Le mouvement baissier s’est accéléré depuis la réunion de la Fed du 17 juin. L’once a perdu environ 6 % et est même descendue sous la barre psychologique des 4 000 dollars en milieu de semaine — une première depuis novembre. Sur un mois, le repli atteint près de 8 %, à bonne distance du record historique de plus de 5 600 dollars touché en janvier.

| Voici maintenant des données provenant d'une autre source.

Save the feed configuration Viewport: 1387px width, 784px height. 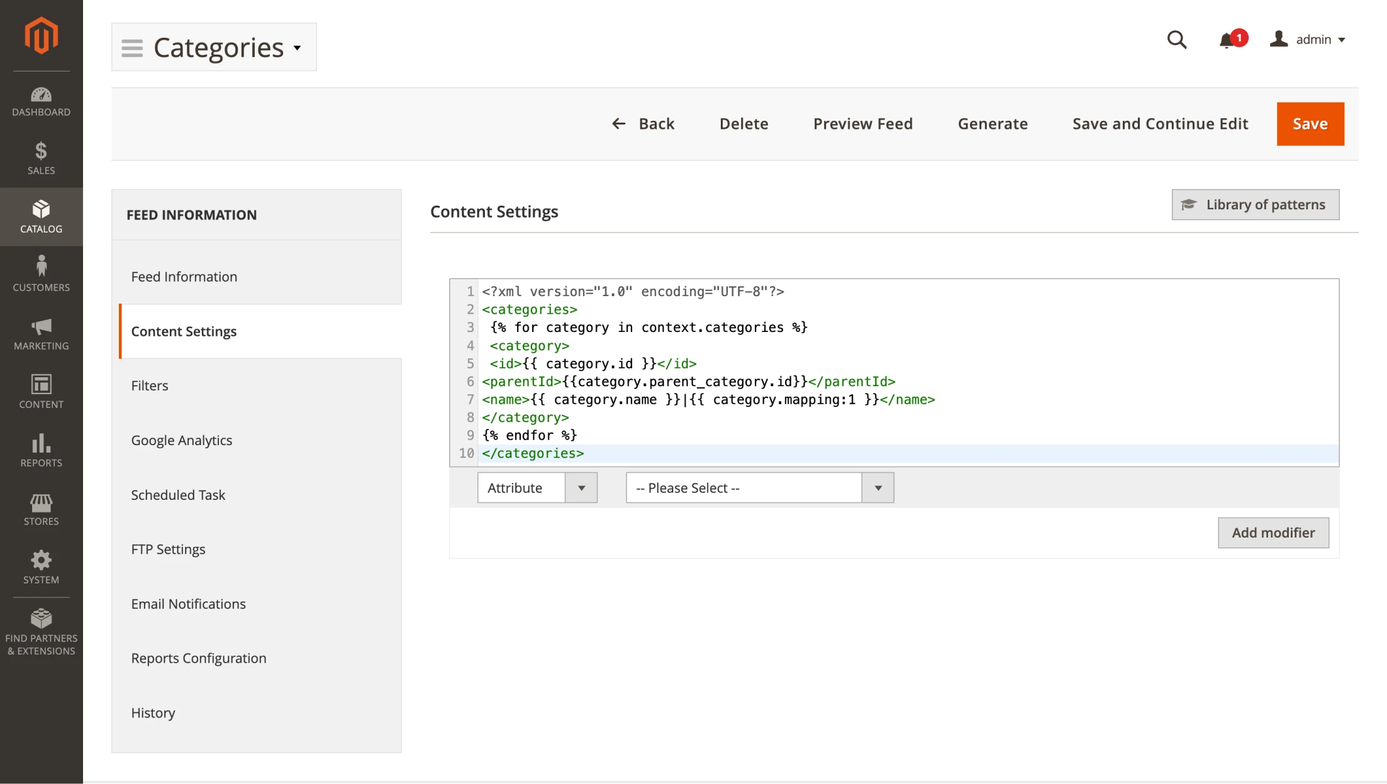click(1310, 123)
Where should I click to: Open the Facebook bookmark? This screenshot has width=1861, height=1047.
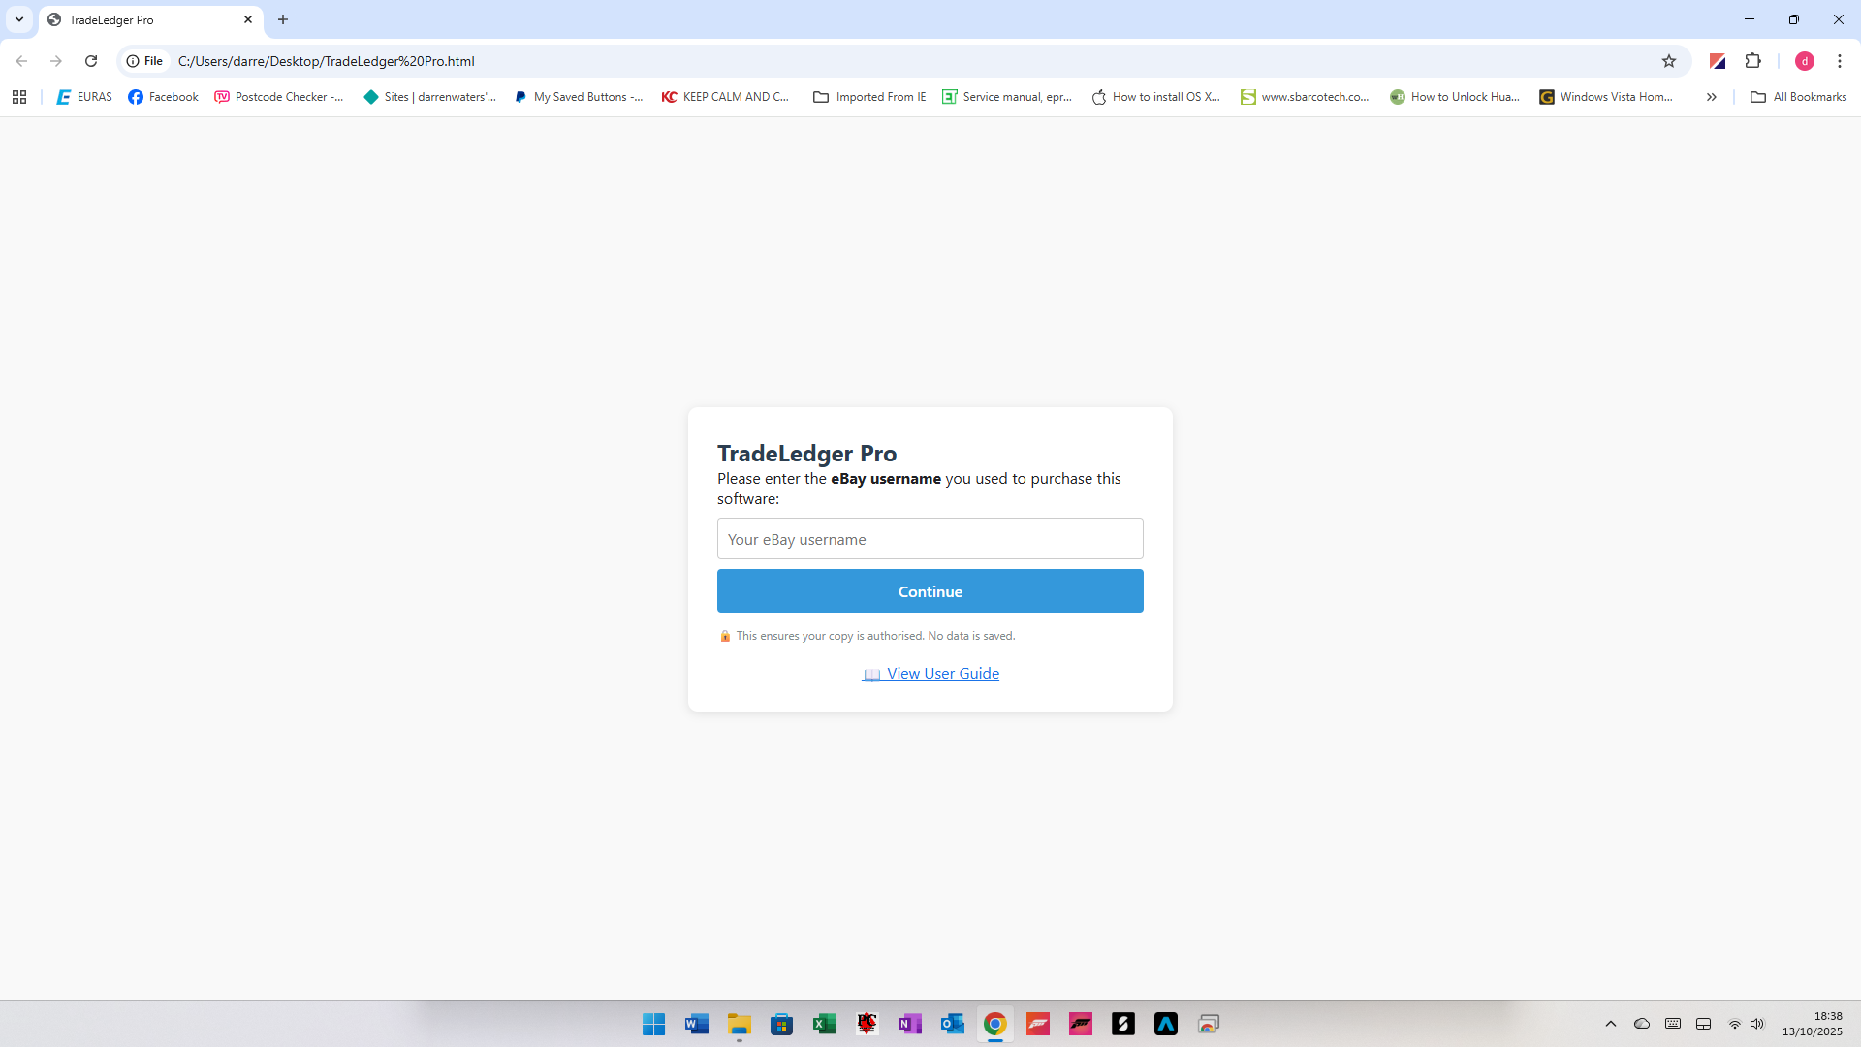click(163, 97)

L’inflation sous-jacente (PCE) est remontée à 3,4 %, tandis que la croissance du PIB au premier trimestre a été révisée à 2,1 %. De quoi écarter tout espoir de baisse des taux à court terme : le marché intègre désormais trois hausses cette année, la probabilité d’un premier geste en septembre étant tombée à environ 62 %.
Cette semaine, tous les regards se tourneront vers les chiffres de l’emploi américain. Les Non-Farm Payrolls sont attendus jeudi, précédés par les données JOLTS et les PMI. Parallèlement, le forum de la BCE à Sintra réunira Christine Lagarde et Kevin Warsh, le président de la Fed. Ce dernier a réaffirmé son engagement contre l’inflation, rejetant publiquement les rumeurs de pression de la Maison-Blanche. Un rapport sur l’emploi plus solide que prévu renforcerait encore la position hawkish de la Fed et pèserait sur l’or.

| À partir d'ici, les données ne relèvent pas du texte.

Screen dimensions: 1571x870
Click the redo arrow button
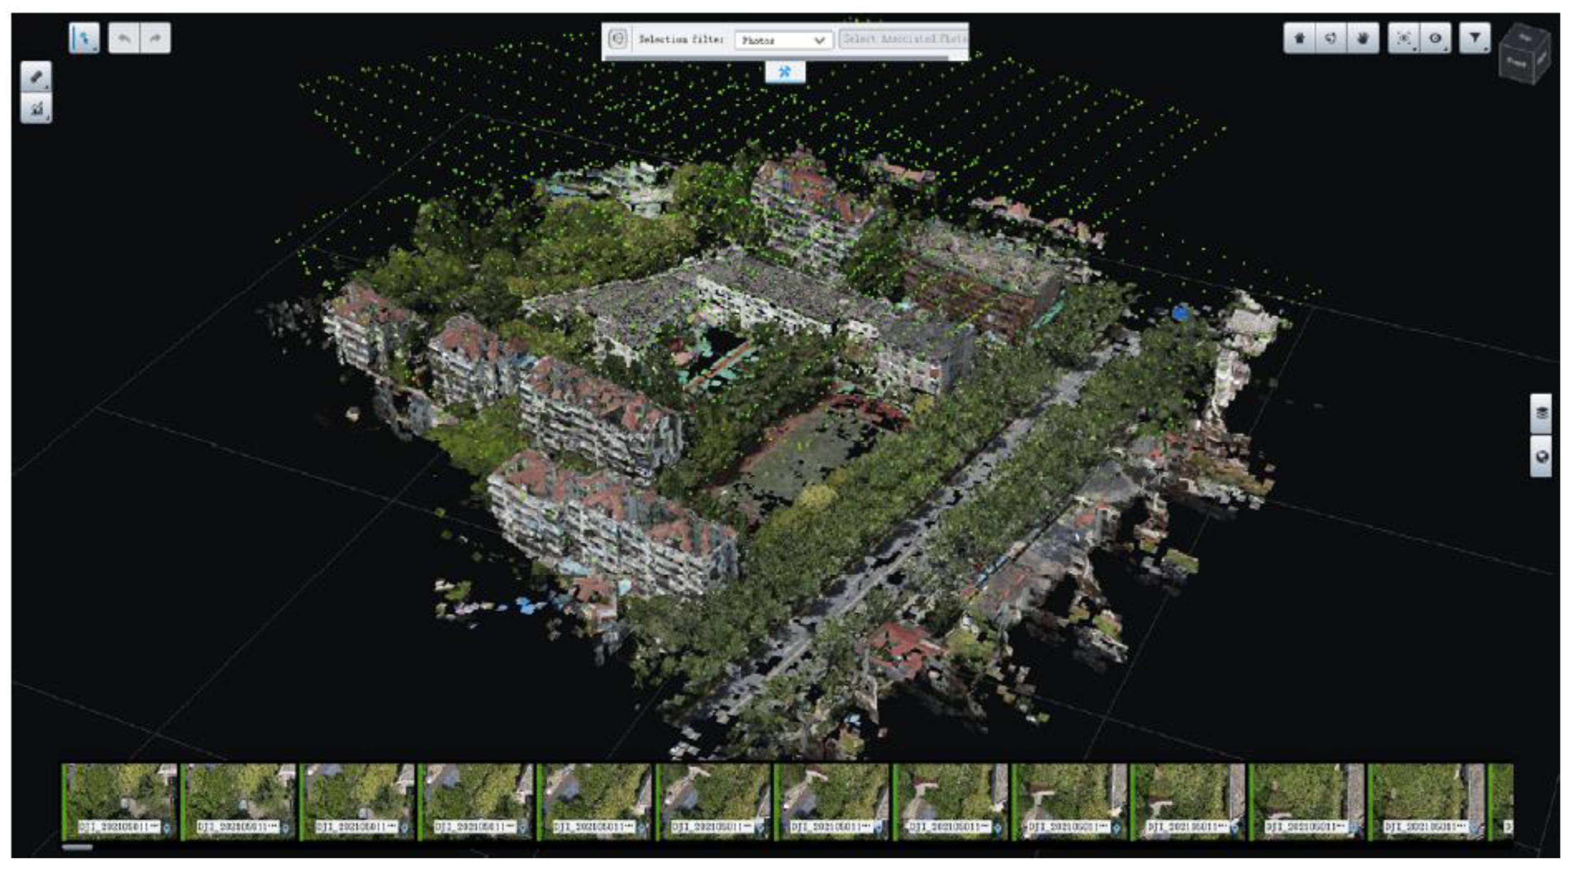click(156, 38)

Pourtant, les données de positionnement publiées le 27 juin envoient un signal contradictoire. Les grands spéculateurs ont massivement réduit leurs positions short sur l’or, l’optimisme dans le compartiment des options s’est renforcé et les demandes de livraison à la COMEX ont augmenté. Ce tableau haussier contraste avec les flux observés du côté des ETF : après avoir atteint un plus haut pluriannuel fin février, les encours ont fondu d’environ 4 % et Goldman Sachs a enregistré le premier reflux mensuel des ETF aurifères asiatiques depuis août 2025. À l’inverse, les banques centrales continuent d’acheter. Sur les quatre dernières années, elles ont acquis en moyenne 1 000 tonnes par an — le double de la décennie précédente. Au premier trimestre 2026, la demande a atteint 244 tonnes, et 45 % d’entre elles prévoient d’accroître leurs réserves dans les douze mois, selon le World Gold Council. La Chine achète pour le dix-neuvième mois consécutif.
Les grandes banques ont revu leurs objectifs à la baisse, mais restent très optimistes par rapport au cours actuel. Goldman Sachs a réduit sa cible annuelle de 5 400 à 4 900 dollars le 20 juin, invoquant l’essoufflement des entrées en ETF et l’absence totale de baisse des taux dans ses prévisions. Les autres maisons maintiennent des niveaux bien plus élevés : Morgan Stanley vise 5 200 dollars, UBS 5 500, J.P. Morgan environ 6 000, Bank of America 6 000 et Wells Fargo entre 6 100 et 6 300 dollars.
L’analyse technique reste fragile. Le récent rebond a permis de franchir la résistance des 4 095 dollars, mais un passage durable au-dessus des 4 246 dollars est jugé indispensable pour neutraliser le biais baissier. En dessous, le support clé se situe à 3 932 dollars, suivi du retracement de 61,8 % qui, s’il cède, ouvrirait la voie vers 3 875 dollars, puis 3 645 dollars. Le RSI, à 37, signale un marché survendu mais sans signal de retournement confirmé.
Les tensions géopolitiques autour du détroit d’Ormuz et le conflit latent entre les États-Unis et l’Iran apportent un soutien ponctuel. Mais ce risque pourrait paradoxalement se retourner contre l’or : une flambée du pétrole alimenterait l’inflation, renforçant la détermination de la Fed à durcir sa politique monétaire.
Enfin, la clôture du premier semestre, vendredi, pourrait amplifier la volatilité en raison des rééquilibrages institutionnels. Les signaux haussiers du COT devront être validés par les chiffres de l’emploi. D’ici là, le marché reste en équilibre instable entre des fondamentaux hostiles et une position spéculative qui semble anticiper un retournement.